Artistic Director: Jean Tubéry
First Prize at The International Early Music Competitions: Bruges, Belgium, 1990 - Malmo, Sweden, 1992
Cornett: Jean Tubéry; Cors & Trumpets: Gilles Rapin, Pierre-Yves Madeuf; Trombones: Franck Poitrineau, Jean-Jacques Herbin, Christiane Bopp; Recorder & Cornett: Lambert Colson. |
La Fenice symbolises the influence of Italian music in Baroque Europe: it was the title of a work by Giovanni Martino Cesare, an Italian composer and cornett player who moved north of the Alps in the early 17th century. In mythology, La Fenice - the Phoenix - is a fabulous bird, which was celebrated as consuming itself in flame then rising from its ashes.

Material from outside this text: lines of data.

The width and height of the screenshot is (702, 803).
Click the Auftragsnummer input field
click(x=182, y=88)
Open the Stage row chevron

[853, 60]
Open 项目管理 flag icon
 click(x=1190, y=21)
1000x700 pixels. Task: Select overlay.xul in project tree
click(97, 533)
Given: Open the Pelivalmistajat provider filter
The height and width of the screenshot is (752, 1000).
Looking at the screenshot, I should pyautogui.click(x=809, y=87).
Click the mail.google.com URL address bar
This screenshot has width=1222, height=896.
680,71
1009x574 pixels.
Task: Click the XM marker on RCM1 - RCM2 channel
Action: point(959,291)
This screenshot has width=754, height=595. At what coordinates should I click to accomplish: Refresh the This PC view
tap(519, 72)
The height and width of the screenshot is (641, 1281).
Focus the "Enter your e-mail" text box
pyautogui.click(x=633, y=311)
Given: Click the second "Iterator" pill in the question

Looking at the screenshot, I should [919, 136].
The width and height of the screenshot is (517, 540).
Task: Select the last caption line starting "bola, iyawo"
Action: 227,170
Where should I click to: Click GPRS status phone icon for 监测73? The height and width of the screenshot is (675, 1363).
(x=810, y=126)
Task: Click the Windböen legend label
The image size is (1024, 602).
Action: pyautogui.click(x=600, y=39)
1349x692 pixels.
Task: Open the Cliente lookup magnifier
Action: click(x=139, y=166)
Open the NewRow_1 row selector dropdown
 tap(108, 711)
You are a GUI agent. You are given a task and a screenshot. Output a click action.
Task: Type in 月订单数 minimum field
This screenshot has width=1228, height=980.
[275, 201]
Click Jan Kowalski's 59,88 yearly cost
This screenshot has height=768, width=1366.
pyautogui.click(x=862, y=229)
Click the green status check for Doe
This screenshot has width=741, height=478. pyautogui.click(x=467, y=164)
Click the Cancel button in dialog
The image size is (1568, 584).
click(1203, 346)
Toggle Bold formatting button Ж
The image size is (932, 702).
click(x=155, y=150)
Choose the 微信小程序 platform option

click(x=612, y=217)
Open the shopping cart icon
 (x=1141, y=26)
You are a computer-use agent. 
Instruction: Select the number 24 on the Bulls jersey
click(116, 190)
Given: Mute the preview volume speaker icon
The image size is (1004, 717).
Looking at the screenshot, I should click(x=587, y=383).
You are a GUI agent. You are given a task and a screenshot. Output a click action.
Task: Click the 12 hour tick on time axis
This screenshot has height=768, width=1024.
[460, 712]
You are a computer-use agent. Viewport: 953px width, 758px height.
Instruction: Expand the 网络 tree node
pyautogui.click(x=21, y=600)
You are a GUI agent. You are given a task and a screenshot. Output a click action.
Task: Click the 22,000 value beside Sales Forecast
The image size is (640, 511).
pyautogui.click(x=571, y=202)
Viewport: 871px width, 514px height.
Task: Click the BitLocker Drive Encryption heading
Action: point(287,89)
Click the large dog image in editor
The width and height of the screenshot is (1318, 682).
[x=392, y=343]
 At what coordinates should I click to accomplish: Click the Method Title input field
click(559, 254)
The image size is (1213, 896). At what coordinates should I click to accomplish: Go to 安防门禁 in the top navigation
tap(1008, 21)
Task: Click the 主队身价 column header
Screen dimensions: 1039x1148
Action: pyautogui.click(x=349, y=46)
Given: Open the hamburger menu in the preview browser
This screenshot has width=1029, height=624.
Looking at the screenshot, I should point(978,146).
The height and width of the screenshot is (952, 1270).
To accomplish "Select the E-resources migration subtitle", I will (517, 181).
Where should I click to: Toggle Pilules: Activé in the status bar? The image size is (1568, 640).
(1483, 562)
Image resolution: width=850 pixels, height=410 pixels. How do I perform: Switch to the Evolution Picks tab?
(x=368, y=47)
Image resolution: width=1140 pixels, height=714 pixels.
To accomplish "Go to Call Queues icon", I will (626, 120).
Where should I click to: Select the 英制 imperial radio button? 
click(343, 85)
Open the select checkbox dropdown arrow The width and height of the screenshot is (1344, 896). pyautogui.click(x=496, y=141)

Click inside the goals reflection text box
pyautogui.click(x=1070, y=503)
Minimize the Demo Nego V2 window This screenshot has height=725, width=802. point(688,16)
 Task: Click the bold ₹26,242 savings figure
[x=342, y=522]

Today this name has been adopted by a group of musicians whose common desire is to share their passion for the sumptuous Venetian music of that time and bring out all its extraordinary vitality.
The ensemble's repertoire nevertheless includes works by composers from all over Europe and covers more than two centuries of music; indeed, the cornett was commonly used in the early 16th century by Josquin Desprez and his contemporaries and it was still in use in J.S. Bach's time and Bach himself included it in several of his cantatas.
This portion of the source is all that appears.